Ein Drittel der Wiener:innen im Wahlalter darf bei der Wien-Wahl nicht wählen. Bürgermeister Ludwig will aber das geltende Wahlrecht nicht entsprechend reformieren. “Während Menschen, die teilweise seit Jahrzehnten in Wien leben, arbeiten und Steuern zahlen vom Wahlrecht und damit der Mitbestimmung ausgeschlossen sind, können sich’s die Reichen mit ihrem immer größer werdenden Vermögen richten.
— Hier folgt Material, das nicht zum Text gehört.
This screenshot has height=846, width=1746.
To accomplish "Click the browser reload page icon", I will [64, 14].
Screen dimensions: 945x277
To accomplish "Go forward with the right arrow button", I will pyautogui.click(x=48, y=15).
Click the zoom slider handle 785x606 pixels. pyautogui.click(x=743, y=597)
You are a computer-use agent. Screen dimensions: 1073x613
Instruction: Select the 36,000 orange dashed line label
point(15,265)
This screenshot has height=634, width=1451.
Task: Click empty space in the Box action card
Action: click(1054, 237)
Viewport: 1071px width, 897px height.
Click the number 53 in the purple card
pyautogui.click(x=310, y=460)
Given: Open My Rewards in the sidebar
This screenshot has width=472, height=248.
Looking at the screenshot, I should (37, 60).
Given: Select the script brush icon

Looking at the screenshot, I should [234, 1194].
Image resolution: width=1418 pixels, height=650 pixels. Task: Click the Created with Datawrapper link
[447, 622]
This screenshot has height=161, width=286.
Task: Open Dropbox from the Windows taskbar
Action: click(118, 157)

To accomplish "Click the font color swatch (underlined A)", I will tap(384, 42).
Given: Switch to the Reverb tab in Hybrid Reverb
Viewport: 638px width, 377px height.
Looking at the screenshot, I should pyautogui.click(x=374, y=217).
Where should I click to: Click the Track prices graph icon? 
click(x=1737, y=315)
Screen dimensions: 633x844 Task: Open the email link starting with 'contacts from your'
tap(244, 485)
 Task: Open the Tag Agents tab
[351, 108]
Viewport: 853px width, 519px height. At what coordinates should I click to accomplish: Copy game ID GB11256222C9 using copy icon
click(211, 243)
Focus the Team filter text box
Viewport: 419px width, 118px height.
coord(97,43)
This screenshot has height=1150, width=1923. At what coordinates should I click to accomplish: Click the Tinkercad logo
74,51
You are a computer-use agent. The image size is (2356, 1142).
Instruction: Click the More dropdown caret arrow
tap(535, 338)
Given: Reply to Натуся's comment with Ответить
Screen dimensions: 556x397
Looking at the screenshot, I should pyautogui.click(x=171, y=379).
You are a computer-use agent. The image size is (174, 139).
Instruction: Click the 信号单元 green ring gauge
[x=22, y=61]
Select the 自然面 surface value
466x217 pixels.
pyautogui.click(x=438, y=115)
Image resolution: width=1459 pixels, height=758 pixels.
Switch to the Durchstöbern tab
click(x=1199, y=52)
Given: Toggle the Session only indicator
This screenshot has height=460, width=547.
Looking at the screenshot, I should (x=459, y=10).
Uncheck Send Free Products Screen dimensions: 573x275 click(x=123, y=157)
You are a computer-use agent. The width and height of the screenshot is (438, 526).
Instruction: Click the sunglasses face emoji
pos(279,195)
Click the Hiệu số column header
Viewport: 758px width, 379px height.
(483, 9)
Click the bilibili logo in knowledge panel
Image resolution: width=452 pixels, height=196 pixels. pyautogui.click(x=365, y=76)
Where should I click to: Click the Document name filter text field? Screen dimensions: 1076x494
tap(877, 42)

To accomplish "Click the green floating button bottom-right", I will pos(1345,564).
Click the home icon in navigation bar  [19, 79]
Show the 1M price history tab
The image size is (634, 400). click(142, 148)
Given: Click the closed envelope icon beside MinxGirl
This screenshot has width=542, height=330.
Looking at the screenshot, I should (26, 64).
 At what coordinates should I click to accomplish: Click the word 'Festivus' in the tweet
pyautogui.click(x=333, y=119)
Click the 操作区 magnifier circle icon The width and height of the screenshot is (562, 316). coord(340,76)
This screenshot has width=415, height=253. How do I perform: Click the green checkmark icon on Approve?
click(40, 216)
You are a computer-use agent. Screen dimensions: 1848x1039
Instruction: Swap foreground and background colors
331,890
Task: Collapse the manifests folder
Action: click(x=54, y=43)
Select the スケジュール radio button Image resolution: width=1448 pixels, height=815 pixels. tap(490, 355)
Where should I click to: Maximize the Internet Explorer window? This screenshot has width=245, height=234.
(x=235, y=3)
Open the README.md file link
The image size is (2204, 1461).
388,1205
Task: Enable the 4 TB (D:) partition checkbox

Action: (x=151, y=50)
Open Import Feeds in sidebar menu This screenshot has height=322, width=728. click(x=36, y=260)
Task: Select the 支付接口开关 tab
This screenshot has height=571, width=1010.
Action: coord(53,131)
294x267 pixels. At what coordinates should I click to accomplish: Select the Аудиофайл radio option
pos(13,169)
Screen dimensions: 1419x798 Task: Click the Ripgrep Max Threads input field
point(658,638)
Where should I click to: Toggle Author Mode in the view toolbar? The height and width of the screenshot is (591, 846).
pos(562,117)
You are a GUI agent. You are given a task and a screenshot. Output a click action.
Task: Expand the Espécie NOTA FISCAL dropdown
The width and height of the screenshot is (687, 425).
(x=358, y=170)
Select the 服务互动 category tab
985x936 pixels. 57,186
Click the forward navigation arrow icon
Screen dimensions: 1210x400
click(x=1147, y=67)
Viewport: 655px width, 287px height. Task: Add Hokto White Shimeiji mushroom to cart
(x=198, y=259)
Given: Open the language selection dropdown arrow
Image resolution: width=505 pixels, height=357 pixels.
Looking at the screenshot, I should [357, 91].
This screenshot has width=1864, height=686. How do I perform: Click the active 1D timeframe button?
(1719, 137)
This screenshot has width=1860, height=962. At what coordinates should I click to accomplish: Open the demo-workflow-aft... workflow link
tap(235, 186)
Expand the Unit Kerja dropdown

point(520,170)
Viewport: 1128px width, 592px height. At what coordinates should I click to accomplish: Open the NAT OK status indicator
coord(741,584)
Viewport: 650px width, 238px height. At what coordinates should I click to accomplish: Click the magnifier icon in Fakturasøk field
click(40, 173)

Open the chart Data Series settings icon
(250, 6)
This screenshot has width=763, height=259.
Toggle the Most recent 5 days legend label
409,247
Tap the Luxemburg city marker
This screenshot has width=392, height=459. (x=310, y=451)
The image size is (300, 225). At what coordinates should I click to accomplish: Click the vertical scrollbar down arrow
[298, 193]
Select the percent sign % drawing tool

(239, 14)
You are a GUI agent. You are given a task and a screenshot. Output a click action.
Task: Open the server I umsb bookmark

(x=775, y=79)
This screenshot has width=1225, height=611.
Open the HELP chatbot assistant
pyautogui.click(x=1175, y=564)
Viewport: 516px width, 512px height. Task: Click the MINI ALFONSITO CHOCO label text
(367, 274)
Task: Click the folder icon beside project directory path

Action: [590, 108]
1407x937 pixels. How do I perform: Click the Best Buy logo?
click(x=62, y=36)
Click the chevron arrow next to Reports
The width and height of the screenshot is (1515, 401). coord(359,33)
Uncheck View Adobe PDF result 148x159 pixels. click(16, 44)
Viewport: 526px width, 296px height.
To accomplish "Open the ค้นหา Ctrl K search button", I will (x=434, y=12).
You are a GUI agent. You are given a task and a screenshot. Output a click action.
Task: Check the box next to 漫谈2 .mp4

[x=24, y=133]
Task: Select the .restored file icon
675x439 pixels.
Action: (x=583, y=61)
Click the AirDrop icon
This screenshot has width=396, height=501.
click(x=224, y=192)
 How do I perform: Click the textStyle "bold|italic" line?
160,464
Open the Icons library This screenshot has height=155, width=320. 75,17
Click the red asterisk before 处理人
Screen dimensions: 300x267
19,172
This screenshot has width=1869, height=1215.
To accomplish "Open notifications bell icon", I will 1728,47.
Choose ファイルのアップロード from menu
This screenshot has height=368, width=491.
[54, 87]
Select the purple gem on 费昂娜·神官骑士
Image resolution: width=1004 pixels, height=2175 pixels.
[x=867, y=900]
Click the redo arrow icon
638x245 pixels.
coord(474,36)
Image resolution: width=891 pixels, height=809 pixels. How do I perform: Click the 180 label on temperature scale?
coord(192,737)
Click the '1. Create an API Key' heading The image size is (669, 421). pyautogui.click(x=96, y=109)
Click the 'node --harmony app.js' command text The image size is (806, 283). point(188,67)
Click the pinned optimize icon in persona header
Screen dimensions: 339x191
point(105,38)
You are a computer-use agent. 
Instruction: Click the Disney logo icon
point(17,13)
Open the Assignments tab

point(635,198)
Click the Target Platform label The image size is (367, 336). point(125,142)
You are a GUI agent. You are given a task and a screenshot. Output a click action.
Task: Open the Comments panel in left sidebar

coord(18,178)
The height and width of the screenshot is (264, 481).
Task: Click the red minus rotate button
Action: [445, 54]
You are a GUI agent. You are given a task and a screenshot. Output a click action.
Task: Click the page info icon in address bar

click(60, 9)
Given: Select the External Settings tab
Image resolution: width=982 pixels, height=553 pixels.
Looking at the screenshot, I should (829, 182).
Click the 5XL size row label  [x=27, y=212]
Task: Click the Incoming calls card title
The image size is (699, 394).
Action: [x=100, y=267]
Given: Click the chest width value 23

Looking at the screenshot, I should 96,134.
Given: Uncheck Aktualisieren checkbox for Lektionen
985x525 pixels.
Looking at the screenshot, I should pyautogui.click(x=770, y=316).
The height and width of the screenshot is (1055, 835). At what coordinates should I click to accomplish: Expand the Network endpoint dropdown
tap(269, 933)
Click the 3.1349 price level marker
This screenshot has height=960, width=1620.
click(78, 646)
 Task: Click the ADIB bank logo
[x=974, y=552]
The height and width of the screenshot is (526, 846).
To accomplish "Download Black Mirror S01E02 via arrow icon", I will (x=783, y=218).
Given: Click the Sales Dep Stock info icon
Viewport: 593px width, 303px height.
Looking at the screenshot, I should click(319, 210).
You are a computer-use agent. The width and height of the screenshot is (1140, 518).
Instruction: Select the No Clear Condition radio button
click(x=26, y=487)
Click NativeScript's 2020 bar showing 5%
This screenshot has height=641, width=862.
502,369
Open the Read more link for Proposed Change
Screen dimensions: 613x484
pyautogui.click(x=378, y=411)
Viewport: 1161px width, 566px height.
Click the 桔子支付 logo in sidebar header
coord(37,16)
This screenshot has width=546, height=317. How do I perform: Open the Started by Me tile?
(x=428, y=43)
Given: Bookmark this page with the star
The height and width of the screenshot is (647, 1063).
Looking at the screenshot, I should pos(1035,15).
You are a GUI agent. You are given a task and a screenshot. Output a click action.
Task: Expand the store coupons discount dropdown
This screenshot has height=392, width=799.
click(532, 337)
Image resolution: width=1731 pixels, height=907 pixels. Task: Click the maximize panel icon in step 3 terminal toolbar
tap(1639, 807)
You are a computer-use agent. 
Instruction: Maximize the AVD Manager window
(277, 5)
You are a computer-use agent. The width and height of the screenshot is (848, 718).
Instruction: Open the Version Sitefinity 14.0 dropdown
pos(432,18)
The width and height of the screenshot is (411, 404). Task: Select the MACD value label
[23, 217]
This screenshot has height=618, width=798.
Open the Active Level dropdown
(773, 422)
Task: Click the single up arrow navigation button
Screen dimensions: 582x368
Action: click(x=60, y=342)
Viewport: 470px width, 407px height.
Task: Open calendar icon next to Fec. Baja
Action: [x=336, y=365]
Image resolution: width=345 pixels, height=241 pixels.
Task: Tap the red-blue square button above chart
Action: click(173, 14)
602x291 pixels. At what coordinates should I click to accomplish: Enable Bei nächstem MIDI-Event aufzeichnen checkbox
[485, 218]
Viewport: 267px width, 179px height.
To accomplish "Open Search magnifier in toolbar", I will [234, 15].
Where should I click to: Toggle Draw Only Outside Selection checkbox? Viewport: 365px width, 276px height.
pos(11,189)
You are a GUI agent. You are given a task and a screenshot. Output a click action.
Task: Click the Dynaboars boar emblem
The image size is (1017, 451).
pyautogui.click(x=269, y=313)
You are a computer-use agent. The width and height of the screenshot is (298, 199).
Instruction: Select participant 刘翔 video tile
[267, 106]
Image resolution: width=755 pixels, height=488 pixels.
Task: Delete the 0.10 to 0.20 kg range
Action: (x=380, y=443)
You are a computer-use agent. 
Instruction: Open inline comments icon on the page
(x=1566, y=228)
Echte Demokratie schaut anders aus!”, so Barbara Urbanic, KPÖ-Spitzenkandidatin bei der Wien-Wahl.

Ludwig meint, die finanziellen Hürden für die Staatsbürgerschaft seien zu groß. Doch dort, wo er an den Hebeln der Macht sitzt und eingreifen könnte, wird nichts gegen die immensen Kosten in der Bürokratie unternommen. “Als Familie in Wien zahlt man für die Staatsbürgerschaft mehrere Tausend Euro. Während Bürgermeister Ludwig nichts gegen die hohen Magistratsgebühren unternimmt, fordert er vom Bund niedrigere finanzielle Hürden. Das ist unglaubwürdig”, so Barbara Urbanic.